## BEGIN MATERIAL SHOWN
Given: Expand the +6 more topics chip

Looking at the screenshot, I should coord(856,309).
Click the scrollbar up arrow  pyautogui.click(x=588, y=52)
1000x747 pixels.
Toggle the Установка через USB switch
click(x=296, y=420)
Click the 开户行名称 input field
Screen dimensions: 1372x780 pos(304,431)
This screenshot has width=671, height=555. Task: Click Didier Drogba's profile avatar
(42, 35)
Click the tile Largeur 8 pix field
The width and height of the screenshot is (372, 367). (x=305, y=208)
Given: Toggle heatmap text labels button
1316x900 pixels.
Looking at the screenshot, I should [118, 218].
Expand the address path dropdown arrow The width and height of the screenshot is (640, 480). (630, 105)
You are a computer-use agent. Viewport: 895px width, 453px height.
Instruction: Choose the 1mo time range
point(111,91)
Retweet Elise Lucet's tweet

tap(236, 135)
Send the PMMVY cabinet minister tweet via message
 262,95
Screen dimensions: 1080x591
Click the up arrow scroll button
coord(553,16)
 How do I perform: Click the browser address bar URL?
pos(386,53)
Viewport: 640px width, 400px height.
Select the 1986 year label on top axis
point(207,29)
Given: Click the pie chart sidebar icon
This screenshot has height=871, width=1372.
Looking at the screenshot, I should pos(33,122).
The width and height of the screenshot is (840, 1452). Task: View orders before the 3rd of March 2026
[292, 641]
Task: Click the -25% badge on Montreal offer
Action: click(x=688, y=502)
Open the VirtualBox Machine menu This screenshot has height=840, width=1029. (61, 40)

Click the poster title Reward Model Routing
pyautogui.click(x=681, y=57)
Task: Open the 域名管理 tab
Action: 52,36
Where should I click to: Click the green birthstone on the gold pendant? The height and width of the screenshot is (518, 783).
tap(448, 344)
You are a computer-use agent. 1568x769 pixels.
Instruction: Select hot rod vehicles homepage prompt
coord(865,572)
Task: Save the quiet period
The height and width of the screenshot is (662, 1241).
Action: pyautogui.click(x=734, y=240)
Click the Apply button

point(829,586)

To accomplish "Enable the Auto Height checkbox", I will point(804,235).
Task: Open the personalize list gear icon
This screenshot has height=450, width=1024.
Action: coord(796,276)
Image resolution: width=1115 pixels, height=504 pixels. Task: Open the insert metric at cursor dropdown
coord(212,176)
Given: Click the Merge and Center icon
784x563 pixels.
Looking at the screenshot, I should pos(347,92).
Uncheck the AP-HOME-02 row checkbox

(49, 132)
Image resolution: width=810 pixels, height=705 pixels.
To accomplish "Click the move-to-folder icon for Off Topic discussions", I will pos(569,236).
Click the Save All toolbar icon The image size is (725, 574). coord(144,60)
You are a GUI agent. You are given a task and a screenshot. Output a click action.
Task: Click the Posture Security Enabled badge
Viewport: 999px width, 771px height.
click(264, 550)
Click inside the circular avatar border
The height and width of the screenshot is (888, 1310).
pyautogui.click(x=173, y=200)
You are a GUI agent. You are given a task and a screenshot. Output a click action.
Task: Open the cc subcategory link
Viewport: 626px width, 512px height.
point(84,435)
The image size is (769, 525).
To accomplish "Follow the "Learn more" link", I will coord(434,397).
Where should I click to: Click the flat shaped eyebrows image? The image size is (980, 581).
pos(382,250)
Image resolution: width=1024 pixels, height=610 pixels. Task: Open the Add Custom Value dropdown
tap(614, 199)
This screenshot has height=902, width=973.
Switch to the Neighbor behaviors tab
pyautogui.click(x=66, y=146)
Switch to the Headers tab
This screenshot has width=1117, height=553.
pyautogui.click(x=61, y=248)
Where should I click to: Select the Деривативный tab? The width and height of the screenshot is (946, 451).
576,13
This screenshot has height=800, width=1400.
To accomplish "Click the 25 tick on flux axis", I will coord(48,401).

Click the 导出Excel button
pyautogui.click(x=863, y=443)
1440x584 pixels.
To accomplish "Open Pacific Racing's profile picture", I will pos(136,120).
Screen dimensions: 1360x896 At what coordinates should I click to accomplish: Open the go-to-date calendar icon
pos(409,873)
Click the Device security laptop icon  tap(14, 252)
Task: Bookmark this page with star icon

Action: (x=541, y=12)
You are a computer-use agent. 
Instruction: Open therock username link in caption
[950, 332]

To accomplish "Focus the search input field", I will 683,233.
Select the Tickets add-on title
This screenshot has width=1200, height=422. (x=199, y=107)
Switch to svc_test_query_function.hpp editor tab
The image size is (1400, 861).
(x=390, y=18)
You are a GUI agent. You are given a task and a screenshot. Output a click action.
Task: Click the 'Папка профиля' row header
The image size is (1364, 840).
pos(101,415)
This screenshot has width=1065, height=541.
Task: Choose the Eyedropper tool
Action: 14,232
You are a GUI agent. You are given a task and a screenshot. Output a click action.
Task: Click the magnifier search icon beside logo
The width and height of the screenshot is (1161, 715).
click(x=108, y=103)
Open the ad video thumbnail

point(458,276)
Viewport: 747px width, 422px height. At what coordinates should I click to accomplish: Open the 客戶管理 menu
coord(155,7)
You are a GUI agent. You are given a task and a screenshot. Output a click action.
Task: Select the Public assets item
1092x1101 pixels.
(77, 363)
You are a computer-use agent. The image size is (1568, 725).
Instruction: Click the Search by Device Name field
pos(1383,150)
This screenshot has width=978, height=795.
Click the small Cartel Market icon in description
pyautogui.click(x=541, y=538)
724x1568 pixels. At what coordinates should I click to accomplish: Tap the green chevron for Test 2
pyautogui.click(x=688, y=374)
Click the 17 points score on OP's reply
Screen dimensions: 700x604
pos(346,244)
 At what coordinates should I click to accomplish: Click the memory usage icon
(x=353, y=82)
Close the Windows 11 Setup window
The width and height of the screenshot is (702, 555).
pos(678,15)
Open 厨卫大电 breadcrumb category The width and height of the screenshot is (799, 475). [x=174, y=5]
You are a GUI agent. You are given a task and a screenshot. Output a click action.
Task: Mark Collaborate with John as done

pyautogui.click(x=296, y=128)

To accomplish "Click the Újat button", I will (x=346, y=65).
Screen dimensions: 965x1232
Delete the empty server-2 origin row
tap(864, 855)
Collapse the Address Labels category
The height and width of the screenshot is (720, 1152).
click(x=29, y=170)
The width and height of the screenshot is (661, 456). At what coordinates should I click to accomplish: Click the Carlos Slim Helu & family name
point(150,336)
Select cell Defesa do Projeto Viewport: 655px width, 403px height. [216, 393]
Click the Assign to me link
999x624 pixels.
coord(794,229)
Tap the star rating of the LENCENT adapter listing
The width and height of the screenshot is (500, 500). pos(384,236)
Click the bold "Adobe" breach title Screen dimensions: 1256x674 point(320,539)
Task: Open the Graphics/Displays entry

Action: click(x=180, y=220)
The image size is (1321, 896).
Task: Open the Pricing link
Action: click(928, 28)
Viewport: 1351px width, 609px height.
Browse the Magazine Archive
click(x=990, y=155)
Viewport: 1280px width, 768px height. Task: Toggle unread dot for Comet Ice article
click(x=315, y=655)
## END MATERIAL SHOWN
Copy out the records verbatim, everything from the very first line down to the line containing "Expand the address", with both included.

Given: Expand the +6 more topics chip

Looking at the screenshot, I should coord(856,309).
Click the scrollbar up arrow  pyautogui.click(x=588, y=52)
1000x747 pixels.
Toggle the Установка через USB switch
click(x=296, y=420)
Click the 开户行名称 input field
Screen dimensions: 1372x780 pos(304,431)
This screenshot has width=671, height=555. Task: Click Didier Drogba's profile avatar
(42, 35)
Click the tile Largeur 8 pix field
The width and height of the screenshot is (372, 367). (x=305, y=208)
Given: Toggle heatmap text labels button
1316x900 pixels.
Looking at the screenshot, I should [118, 218].
Expand the address path dropdown arrow The width and height of the screenshot is (640, 480). (630, 105)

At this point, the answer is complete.